On the day he was introduced in Vancouver, Tortorella recognized that his infamous temper has caused him trouble.

“This is the mess I put myself into, and this is the mess I’m going to get myself out of,” Tortorella said. “When you lose your job, you crawl into a hole a little bit, you reassess yourself, you try to learn. I have certainly gone through that process.

“Have I made mistakes? Absolutely. I make my own bed in this type of situation with the perception of myself in the media.”

If both men can win in their new jobs, any flaws or faults will become quieter conversation pieces.

“I don’t think changing the culture of a team happens overnight,” Tortorella said. “I don’t want to put any negative on Alain, what he’s done with the team.”

While Vigneault had the chance to go back to Vancouver during the preseason and offer thank yous and goodbyes, once the regular season begins, he will have his attention squarely on the Rangers and the tough, new Eastern Conference.

“It is strange,” Vigneault said upon returning to his former home arena. “Coming in and saying ‘Hi’ to the staff that worked with me for a long time. It was special.

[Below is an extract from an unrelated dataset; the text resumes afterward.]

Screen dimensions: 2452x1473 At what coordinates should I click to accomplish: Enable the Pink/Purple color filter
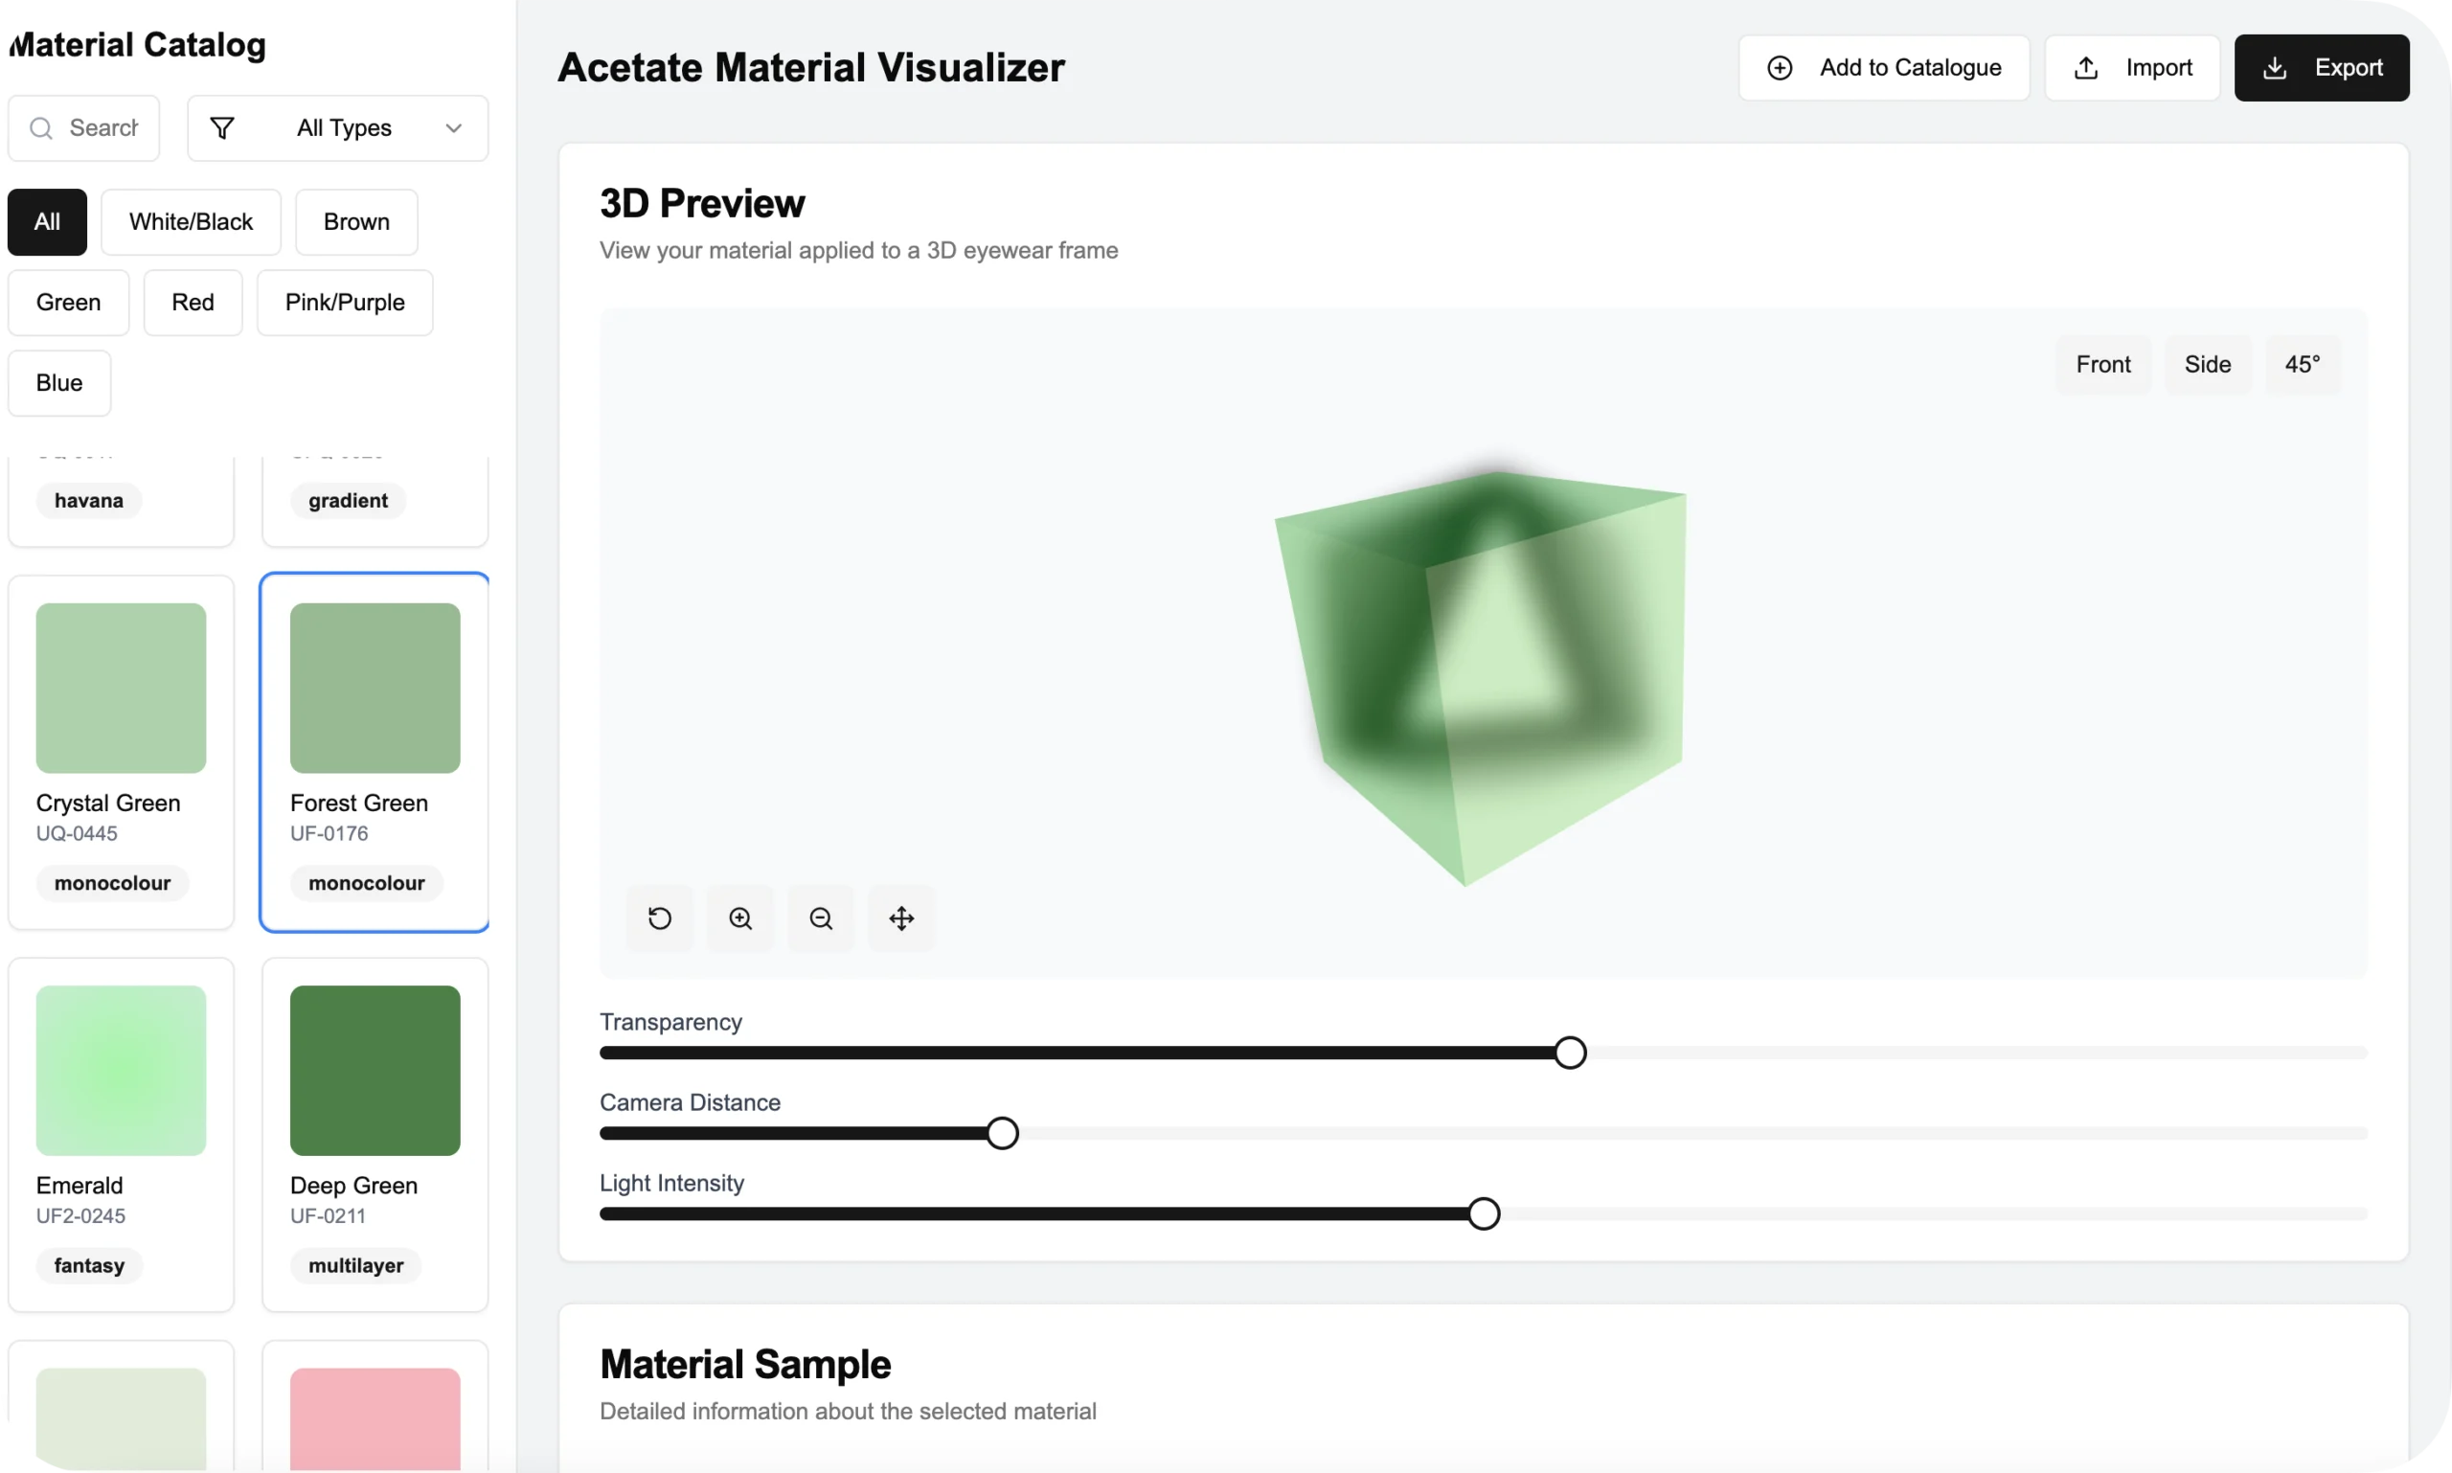(343, 302)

“As much as this might be strange, you’ve got to turn the page. Maybe getting this out of the way in exhibition and moving on is a good thing.”

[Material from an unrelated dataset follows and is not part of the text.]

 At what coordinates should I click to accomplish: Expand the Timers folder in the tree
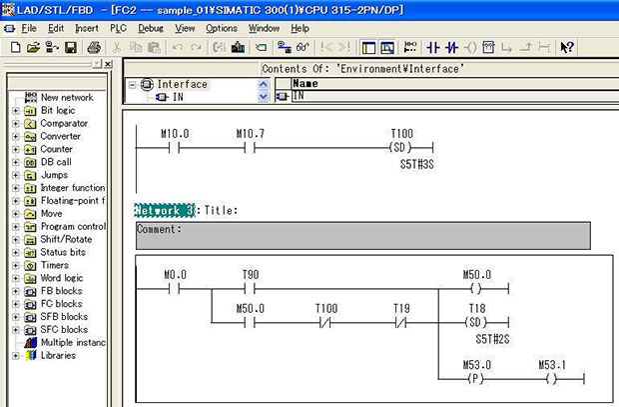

The Rangers and Canucks will meet twice in the regular season: Nov. 30 in New York and April 1 in Vancouver.

“I do know that Alain did a (heck) of a job here,” Tortorella said. “He’s a very good coach and was very successful.”

Vigneault reached the playoffs in six of his seven seasons with the Canucks, including a seven-game loss to Boston in the 2011 Stanley Cup finals.

Tortorella got the Rangers to the postseason four times in five years, advancing to the conference finals in 2012.

“It was a team crying out for a breath of fresh air,” said NBC Sports analyst Pierre McGuire, a former NHL coach. “Players were not having fun. It was basically ‘Camp No Fun.’ Now they have their chance at having a clean slate.

“(Vigneault) can come in with all the positive messaging that he wants.”

Much has changed since Vigneault was let go as coach of the Montreal Canadiens during the 2000-01 season.

“I’ve been out (in Vancouver) seven years and we didn’t get a chance to play against the East last year,” he said. “I need to get a book and a read on that. As much as I hope Vancouver has a tremendous amount of success — except against us — I’m real focused on the Rangers and getting to know the East.”

Tortorella has never coached in the West. He has spent a large chunk of training camp trying to get his new team to be more aggressive and in the face of opponents as he did with the Rangers.

Get set for the Canucks to sport various bumps and bruises as they learn to get themselves into shooting lanes and face the related danger that comes with that.

“It’s coming along,” Tortorella said. “There are habits one way, and we’d like to try it another way that we’ll continue to work at. The biggest thing for me is the mindset, and that translates into playing the way we want to play, and that’s just having an aggressive attitude.”